Hoje, centenas de anos após, em muitos momentos de nossas vidas precisamos mesmo separar o “joio do trigo”, ou seja, eliminar algumas coisas para purificar alguns entendimentos que estavam misturados. Na área de marketing e comunicação são muitas as coisas que mereceriam esse sentido de purificação, dessa separação do joio e do trigo. Uma delas em particular me interessa, o conceito de “propósito”.
Assim como muitas palavras em nosso mercado, em determinado momento, algumas delas ganham um status de celebridade e passam a fazer parte de conversas, briefings, manifestos e discursos. Por um lado, ótimo, isso mostra que é um tema que mexe com as pessoas, que sensibiliza e por isso é tão falado. Por outro lado, fala-se muito, mas com pouca consistência, com grande confusão de conceitos, com múltiplos entendimentos e desentendimentos.

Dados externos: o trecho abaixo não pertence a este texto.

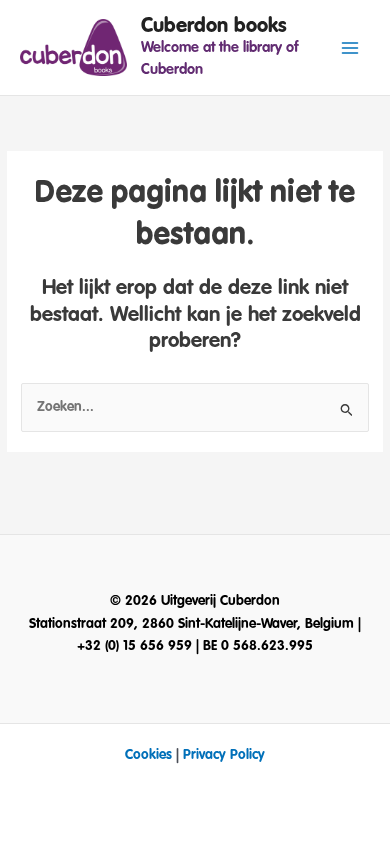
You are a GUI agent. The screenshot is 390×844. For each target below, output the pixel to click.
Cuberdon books (214, 25)
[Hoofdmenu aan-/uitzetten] (350, 47)
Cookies (148, 755)
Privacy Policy (224, 755)
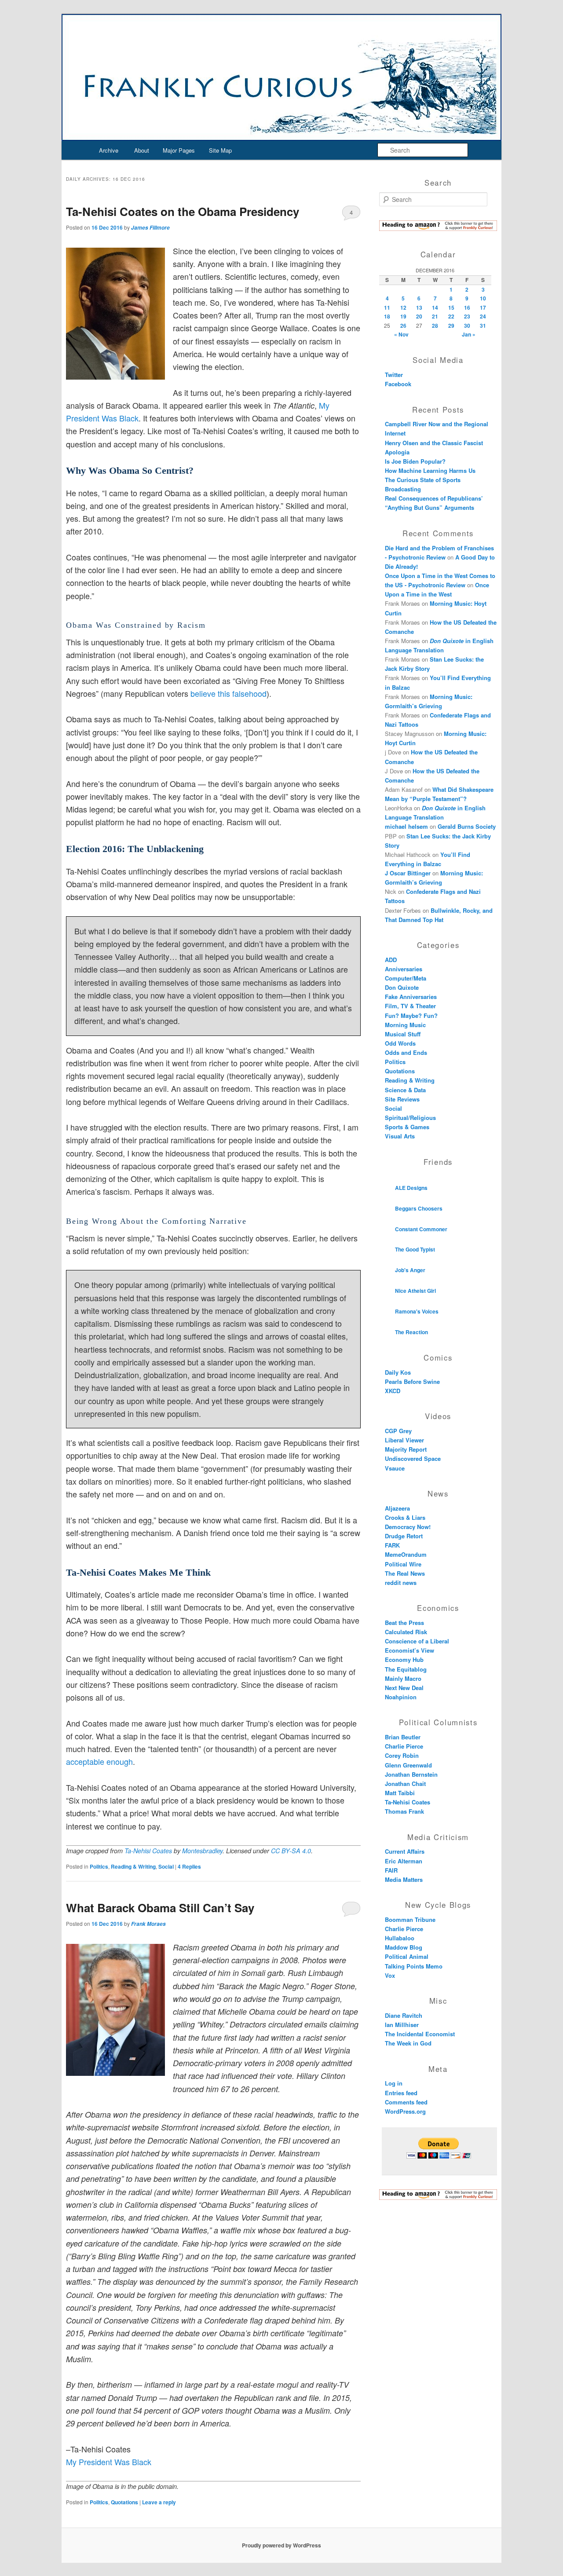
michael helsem (406, 826)
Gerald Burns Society (467, 826)
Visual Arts (400, 1136)
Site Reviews (402, 1099)
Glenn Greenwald (408, 1765)
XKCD (392, 1391)
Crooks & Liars (405, 1517)
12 (403, 307)
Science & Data (405, 1090)
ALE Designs (411, 1188)
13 (419, 307)
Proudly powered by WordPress (281, 2545)
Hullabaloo (399, 1938)
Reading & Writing (133, 1866)
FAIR (391, 1870)
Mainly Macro (403, 1678)
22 (451, 316)
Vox (390, 1975)
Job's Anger (410, 1270)
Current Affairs (404, 1851)
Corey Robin (402, 1755)
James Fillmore (150, 227)
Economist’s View (409, 1650)
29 (451, 325)
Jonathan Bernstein (411, 1774)
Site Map (220, 150)
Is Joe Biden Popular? (415, 461)
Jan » (468, 334)
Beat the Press (404, 1622)
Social (166, 1866)
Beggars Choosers (418, 1208)
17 (483, 307)
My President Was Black (108, 2461)
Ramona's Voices (417, 1311)
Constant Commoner (421, 1229)
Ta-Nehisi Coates (148, 1850)
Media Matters (404, 1879)
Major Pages (179, 150)
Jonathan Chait (405, 1783)
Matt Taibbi (400, 1793)
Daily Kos (398, 1372)
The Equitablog (406, 1669)
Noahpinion (401, 1697)
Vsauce (395, 1468)
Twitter (394, 374)
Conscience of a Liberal (417, 1641)
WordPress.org (405, 2111)
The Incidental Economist (420, 2034)
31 (483, 325)
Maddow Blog (403, 1947)
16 (467, 307)
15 (451, 307)
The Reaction (411, 1332)
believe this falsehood (228, 693)
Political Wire (403, 1564)
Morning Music (405, 1025)
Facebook (398, 384)
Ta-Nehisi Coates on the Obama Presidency (182, 211)
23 (467, 316)
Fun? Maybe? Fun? (411, 1015)
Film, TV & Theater (410, 1006)
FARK (392, 1545)
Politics (99, 1866)
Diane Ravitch (403, 2015)
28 (435, 325)
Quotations (124, 2502)
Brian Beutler (402, 1737)
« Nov (401, 334)
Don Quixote (402, 987)
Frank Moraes (148, 1924)
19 (403, 316)
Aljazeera (397, 1508)
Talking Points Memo (413, 1966)
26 (403, 325)
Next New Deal (404, 1687)
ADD (391, 959)
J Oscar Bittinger (408, 873)
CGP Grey (398, 1431)
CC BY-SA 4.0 (291, 1850)
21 (435, 316)
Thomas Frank (404, 1811)
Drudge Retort (404, 1536)
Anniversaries (403, 969)
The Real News (405, 1573)
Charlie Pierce (404, 1746)
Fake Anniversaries (411, 996)
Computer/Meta (405, 978)
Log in (393, 2083)
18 (387, 316)
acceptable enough (99, 1761)
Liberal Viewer (404, 1440)
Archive (108, 150)
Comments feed (406, 2102)
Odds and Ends (406, 1052)
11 (387, 307)
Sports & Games (407, 1127)
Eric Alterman (403, 1861)
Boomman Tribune (410, 1919)
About (141, 150)
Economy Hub (404, 1659)
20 (419, 316)
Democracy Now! (408, 1526)
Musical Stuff (402, 1034)
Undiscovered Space (413, 1458)
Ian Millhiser (402, 2024)
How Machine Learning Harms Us (430, 470)
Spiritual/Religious (410, 1117)
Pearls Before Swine (412, 1381)
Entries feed (401, 2093)
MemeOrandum (406, 1554)
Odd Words (400, 1043)
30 (467, 325)
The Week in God (408, 2043)
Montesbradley (202, 1850)
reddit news (401, 1582)
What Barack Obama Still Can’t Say (160, 1907)
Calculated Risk (406, 1632)
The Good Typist (415, 1249)
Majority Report (406, 1449)
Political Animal (406, 1956)
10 (483, 298)
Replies (189, 1866)
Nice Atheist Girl (415, 1291)
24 (483, 316)
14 (435, 307)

Propósito vira a solução para tudo. Basta uma empresa ter alguma boa intenção que já vira o seu Propósito. Todo empresário fala de peito estufado: “claro, temos um Propósito”. Quando se olha de forma mais próxima, ele tem uma frase bonita pendurada na parede e que pouca ressonância têm junto à sua equipe, menos ainda do lado de fora, aos olhos do mercado.
Sim, peloamordedeus, está na hora de separarmos o “joio do trigo”. Está na hora de separarmos o que é propósito com letra minúscula daquilo que é Propósito que merece ser escrito com letra maiúscula. Vamos começar com o que não é Propósito:
• Propósito não é uma carta de (boas) intenções. Não basta definir que o Propósito é “fazer o melhor produto para atender às famílias brasileiras”, por exemplo. Isso é algo que uma empresa pode fazer, mas nem de longe isso é um Propósito.
• Propósito não é abraçar uma causa. Salvar as baleias, preservar a fauna brasileira ou erradicar a fome no mundo são atitudes louváveis, mas não por isso podem ser confundidas com Propósito. Esses três exemplos são atividades que uma empresa pode fazer, algumas vezes até inspirada num Propósito. Mas elas em si não são um Propósito.
• Propósito não é algo que se inspira no olhar para fora, em alguma demanda de mercado. Não tem um Propósito legítimo quem o define quase como um posicionamento de mercado, algo que tem acima de tudo uma referência no outro, em minha posição de mercado frente ao outro.
• Propósito não é usar palavras com um pretenso apelo mas extremamente genéricas. Por exemplo, vi em um tapume de obra a seguinte frase, como se fosse um propósito: “Inovar para transformar”. Inovação e transformação não individualizam empresa alguma, não traduzem uma verdade única e, portanto, não podem ser assumidas como um Propósito inspirador.
Esses quatro pontos acima são apenas o “joio”. Mas afinal, onde está o “trigo”? O que é Propósito? “Trigo” é aquilo que fermenta, que cresce, que expande o sentido e a vida de uma empresa. Se citei o Apóstolo Mateus, dos primeiros anos depois de Cristo, volto ainda décadas atrás e relembro Aristóteles, com sua fala de 300 A.C: “Onde suas autênticas qualidades se encontram com as necessidades do mundo, aí está sua vocação”.
Se na frase acima substituirmos “vocação” por Propósito, fica muito fácil entender o conceito. Ou seja, o que chamamos de Propósito é exatamente o que está nessa maravilhosa intersecção. De um lado, as autênticas qualidades, talentos e virtudes de uma empresa. Do outro, necessidades do mundo, da sociedade ou do Brasil que podem ser atendidas pela empresa, a partir de seus talentos.
Pronto: é no encontro dos talentos (de uma marca, empresa ou até mesmo pessoa) com algo que o mundo precisa onde mora o Propósito. O Propósito de verdade, com letra maiúscula. Ele é, em outras palavras, a razão de ser de uma marca, empresa ou pessoa. Assim, o Propósito faz uma ligação entre quem a empresa, marca ou pessoa é e com aquilo que o mundo precisa. Uma coisa sem a outra não existe. Propósito não existe se não atende uma necessidade social. Tampouco existe se ele não expressar a verdadeira alma da empresa. Propósito só existe se os dois lados da frase de Aristóteles forem respeitadas. Sem isso, não há vocação, não há Propósito. Sem isso só temos “joio”. Mas não temos “trigo”.